- **EXERCISE DETAILS**
Only one span of the listing below should come back. It runs from the line with "Info (122, 79)" through the line with "Support (794, 979)", and each of its lines must be reproduced exactly.

- **DATA FOR ANALYSIS**

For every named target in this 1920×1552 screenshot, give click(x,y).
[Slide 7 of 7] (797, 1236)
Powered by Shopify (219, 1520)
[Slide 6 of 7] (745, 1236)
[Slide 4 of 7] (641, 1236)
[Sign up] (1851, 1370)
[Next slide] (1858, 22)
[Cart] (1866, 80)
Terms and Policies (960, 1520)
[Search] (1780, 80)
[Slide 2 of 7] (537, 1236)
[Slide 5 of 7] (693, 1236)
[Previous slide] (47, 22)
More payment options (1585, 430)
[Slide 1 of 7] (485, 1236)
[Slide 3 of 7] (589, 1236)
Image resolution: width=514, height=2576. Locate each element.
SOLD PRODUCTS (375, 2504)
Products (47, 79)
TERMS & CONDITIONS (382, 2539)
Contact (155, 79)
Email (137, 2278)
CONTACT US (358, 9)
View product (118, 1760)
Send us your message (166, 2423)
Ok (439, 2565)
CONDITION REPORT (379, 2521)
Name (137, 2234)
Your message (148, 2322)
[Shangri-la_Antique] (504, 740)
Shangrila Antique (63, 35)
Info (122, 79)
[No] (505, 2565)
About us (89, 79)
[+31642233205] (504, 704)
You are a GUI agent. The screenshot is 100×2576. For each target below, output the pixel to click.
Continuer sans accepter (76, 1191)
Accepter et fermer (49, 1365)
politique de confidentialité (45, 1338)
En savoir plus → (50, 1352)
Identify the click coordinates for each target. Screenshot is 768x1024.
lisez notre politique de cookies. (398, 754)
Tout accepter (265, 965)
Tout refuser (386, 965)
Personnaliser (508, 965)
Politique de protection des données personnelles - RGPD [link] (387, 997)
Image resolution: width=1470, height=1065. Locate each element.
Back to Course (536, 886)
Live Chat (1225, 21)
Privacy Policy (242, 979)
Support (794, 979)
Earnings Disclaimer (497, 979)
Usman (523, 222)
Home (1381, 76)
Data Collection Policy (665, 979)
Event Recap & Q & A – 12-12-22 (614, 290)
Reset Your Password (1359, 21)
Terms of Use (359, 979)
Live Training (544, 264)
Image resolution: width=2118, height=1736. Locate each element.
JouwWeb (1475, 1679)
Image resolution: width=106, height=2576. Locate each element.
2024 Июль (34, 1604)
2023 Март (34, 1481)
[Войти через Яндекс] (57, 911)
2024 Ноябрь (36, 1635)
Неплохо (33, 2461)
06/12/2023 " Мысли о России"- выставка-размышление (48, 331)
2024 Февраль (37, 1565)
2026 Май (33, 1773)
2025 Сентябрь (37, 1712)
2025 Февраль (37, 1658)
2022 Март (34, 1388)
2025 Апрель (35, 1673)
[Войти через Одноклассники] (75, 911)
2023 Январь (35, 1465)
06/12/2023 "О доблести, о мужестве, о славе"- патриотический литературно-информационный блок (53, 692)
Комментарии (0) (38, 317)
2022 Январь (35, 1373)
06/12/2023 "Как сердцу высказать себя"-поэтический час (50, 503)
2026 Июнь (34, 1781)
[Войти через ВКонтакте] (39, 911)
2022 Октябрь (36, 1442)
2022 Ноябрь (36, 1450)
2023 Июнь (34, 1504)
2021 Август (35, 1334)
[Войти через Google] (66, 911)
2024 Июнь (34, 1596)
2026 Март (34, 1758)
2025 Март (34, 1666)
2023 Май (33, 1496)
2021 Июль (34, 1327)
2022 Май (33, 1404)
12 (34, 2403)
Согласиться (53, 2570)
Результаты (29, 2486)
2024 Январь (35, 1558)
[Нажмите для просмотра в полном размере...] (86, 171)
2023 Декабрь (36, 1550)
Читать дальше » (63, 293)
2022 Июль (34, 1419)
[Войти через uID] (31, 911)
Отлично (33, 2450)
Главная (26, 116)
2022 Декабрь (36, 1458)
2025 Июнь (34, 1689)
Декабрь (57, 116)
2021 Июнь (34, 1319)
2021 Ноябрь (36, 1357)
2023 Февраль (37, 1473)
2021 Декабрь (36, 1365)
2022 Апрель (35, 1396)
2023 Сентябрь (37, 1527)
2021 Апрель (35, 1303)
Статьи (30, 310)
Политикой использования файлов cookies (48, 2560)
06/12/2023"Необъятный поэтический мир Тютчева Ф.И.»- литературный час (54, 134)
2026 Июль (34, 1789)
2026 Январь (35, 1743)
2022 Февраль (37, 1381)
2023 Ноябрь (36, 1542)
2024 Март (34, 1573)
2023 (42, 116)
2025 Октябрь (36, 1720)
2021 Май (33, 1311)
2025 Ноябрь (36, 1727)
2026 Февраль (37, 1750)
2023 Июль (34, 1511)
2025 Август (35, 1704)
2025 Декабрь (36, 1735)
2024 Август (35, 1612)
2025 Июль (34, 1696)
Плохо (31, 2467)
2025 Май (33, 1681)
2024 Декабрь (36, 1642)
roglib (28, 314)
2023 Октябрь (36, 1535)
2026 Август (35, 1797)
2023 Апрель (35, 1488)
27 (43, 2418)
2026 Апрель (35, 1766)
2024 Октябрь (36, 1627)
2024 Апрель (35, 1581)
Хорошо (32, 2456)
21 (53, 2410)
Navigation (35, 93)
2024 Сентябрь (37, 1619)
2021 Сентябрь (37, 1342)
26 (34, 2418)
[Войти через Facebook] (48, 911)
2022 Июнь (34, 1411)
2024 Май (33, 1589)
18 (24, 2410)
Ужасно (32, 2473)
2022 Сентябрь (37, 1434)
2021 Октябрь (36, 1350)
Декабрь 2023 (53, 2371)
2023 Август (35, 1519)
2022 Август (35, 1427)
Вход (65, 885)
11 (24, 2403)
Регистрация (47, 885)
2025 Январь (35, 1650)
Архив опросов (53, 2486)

- **RESPONSE AREA**
Info (122, 79)
[No] (505, 2565)
About us (89, 79)
[+31642233205] (504, 704)
You are a GUI agent. The screenshot is 100×2576. For each target below, output the pixel to click.
Continuer sans accepter (76, 1191)
Accepter et fermer (49, 1365)
politique de confidentialité (45, 1338)
En savoir plus → (50, 1352)
Identify the click coordinates for each target. Screenshot is 768x1024.
lisez notre politique de cookies. (398, 754)
Tout accepter (265, 965)
Tout refuser (386, 965)
Personnaliser (508, 965)
Politique de protection des données personnelles - RGPD [link] (387, 997)
Image resolution: width=1470, height=1065. Locate each element.
Back to Course (536, 886)
Live Chat (1225, 21)
Privacy Policy (242, 979)
Support (794, 979)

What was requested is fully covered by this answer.